§ **LISTED ENTRIES**

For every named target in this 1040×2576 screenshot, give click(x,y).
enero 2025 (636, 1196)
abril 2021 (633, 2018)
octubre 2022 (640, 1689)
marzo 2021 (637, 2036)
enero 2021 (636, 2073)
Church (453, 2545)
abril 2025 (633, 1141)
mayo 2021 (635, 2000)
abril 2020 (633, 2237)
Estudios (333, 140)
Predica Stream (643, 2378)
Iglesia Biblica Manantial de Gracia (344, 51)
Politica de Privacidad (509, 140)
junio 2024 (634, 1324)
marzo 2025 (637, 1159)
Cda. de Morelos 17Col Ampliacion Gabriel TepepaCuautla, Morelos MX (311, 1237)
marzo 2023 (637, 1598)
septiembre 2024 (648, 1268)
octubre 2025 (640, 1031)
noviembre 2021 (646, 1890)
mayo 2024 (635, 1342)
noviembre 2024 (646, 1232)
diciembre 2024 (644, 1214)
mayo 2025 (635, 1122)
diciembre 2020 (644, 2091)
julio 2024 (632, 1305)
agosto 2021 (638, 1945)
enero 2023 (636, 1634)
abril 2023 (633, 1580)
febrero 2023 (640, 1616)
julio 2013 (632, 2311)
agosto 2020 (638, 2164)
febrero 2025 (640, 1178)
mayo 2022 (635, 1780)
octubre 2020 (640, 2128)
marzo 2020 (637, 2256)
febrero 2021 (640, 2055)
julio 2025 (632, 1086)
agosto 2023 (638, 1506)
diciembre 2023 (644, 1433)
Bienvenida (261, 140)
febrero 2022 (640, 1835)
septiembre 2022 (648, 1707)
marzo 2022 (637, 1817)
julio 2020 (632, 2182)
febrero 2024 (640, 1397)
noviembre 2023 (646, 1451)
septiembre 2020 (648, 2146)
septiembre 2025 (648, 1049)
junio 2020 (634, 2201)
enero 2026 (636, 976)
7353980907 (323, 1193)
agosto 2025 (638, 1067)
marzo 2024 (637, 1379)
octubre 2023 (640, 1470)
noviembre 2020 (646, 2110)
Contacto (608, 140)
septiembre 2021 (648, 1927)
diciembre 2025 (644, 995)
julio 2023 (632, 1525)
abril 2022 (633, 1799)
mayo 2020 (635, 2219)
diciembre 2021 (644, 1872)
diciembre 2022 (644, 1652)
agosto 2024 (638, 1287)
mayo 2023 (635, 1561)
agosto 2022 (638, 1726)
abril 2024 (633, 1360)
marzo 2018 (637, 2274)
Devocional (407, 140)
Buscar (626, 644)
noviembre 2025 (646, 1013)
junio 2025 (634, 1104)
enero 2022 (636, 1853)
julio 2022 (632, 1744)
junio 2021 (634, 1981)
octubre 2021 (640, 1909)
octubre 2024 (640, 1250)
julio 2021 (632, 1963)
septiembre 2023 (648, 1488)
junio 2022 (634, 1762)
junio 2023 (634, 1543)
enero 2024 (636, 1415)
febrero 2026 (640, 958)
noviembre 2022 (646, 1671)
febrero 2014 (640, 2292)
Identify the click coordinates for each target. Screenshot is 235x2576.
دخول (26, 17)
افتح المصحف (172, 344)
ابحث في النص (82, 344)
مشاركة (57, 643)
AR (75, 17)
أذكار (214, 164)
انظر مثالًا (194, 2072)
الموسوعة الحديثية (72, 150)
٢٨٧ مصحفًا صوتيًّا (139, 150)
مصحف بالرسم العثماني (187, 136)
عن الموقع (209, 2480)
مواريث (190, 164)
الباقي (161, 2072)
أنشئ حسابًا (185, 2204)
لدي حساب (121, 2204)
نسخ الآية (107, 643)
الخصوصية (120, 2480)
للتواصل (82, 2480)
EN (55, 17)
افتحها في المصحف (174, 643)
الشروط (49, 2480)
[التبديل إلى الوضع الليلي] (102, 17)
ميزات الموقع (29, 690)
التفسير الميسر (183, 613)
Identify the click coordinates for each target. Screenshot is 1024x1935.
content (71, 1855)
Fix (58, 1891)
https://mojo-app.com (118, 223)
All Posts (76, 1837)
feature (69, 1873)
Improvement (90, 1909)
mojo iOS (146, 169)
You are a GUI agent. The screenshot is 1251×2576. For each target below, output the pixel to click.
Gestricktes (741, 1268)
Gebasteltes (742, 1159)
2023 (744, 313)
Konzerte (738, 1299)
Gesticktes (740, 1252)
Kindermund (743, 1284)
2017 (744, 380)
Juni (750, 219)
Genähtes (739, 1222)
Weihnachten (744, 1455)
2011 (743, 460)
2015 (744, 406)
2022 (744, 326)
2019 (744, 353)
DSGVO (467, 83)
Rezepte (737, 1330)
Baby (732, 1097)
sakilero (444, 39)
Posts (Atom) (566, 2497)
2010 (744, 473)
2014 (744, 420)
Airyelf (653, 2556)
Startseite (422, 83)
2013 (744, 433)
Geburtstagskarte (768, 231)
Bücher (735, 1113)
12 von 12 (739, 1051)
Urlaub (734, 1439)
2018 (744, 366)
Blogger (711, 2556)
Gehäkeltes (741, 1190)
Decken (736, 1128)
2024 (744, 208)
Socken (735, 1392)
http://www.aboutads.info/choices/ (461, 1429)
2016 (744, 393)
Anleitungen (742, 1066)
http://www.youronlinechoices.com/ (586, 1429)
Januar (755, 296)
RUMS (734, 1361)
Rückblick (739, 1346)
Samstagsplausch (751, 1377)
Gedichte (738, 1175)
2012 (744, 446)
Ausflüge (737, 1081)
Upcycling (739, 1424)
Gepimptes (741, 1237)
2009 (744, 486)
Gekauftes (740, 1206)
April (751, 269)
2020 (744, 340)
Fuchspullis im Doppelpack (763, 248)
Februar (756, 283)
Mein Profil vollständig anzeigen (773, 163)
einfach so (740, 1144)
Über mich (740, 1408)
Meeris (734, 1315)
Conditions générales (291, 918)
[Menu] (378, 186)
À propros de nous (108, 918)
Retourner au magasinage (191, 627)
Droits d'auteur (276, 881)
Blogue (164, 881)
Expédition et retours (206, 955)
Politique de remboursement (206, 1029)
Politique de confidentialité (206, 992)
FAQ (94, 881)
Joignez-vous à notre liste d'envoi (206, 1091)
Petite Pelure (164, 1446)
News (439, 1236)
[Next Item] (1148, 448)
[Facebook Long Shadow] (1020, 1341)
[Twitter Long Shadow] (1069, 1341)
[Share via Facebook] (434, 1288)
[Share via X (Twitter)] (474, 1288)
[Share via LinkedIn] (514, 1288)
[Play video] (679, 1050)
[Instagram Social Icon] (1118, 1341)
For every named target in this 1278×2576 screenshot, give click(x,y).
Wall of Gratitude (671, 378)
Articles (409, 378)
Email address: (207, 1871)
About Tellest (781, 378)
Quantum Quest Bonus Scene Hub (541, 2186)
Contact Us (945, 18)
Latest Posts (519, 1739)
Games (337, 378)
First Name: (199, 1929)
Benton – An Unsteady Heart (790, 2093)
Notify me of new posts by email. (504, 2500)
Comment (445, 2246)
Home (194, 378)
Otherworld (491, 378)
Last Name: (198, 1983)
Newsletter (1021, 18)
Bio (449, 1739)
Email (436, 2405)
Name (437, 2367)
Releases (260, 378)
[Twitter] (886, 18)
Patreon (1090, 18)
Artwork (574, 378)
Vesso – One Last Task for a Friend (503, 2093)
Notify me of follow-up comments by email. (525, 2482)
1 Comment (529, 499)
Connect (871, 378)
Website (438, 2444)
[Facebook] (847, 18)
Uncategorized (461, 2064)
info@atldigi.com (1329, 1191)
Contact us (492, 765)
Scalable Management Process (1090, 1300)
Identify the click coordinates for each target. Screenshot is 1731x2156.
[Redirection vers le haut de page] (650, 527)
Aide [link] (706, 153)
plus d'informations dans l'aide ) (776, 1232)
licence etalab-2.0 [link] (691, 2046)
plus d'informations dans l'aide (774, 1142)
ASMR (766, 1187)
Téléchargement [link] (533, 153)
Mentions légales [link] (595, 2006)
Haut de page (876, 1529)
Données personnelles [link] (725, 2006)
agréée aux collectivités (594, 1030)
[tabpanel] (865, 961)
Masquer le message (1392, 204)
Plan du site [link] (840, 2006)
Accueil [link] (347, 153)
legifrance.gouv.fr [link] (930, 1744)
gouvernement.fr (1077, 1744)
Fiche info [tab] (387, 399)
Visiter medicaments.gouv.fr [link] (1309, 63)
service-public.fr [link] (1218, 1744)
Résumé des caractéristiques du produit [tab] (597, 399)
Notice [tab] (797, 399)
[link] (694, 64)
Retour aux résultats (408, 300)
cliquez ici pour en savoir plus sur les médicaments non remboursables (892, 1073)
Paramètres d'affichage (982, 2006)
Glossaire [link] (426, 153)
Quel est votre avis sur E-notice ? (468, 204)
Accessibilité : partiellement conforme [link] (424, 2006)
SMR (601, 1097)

§ **BRIEF**
What are the lines above, starting at the one with "Articles (409, 378)" and ending at the one with "Notify me of follow-up"? Give them again exactly, and only them.

§ **RESULT OF THIS TASK**
Articles (409, 378)
Email address: (207, 1871)
About Tellest (781, 378)
Quantum Quest Bonus Scene Hub (541, 2186)
Contact Us (945, 18)
Latest Posts (519, 1739)
Games (337, 378)
First Name: (199, 1929)
Benton – An Unsteady Heart (790, 2093)
Notify me of new posts by email. (504, 2500)
Comment (445, 2246)
Home (194, 378)
Otherworld (491, 378)
Last Name: (198, 1983)
Newsletter (1021, 18)
Bio (449, 1739)
Email (436, 2405)
Name (437, 2367)
Releases (260, 378)
[Twitter] (886, 18)
Patreon (1090, 18)
Artwork (574, 378)
Vesso – One Last Task for a Friend (503, 2093)
Notify me of follow-up comments by email. (525, 2482)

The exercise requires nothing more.